» **Task to carry out**: Locate, in the data below, the line that contains "The width and height of the screenshot is (1175, 1008)." and the line that contains "Given: Switch to the Boat (Demo) tab"; reproduce exactly those two lines and every line between them, nothing more.

» **Source data**:
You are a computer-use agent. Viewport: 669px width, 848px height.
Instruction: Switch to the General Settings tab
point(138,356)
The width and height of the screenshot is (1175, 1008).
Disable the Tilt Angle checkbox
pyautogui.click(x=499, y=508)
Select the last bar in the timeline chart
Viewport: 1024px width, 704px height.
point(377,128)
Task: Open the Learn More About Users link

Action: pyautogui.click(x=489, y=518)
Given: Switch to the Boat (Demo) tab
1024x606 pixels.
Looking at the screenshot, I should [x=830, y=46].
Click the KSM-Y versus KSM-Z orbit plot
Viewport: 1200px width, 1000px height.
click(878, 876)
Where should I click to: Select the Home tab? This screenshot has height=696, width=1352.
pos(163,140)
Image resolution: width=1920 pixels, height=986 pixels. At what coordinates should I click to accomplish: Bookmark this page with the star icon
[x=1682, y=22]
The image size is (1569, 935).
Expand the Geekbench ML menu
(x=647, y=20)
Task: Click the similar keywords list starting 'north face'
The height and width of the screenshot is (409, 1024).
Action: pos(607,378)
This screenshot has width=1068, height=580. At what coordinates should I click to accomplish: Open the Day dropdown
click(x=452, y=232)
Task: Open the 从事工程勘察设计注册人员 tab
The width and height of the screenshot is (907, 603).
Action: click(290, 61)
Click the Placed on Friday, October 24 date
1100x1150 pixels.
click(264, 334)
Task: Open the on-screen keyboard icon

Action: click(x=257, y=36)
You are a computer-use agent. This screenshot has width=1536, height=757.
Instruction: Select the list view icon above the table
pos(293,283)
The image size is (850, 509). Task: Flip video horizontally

» **Reply**:
The width and height of the screenshot is (1175, 1008).
Disable the Tilt Angle checkbox
pyautogui.click(x=499, y=508)
Select the last bar in the timeline chart
Viewport: 1024px width, 704px height.
point(377,128)
Task: Open the Learn More About Users link

Action: pyautogui.click(x=489, y=518)
Given: Switch to the Boat (Demo) tab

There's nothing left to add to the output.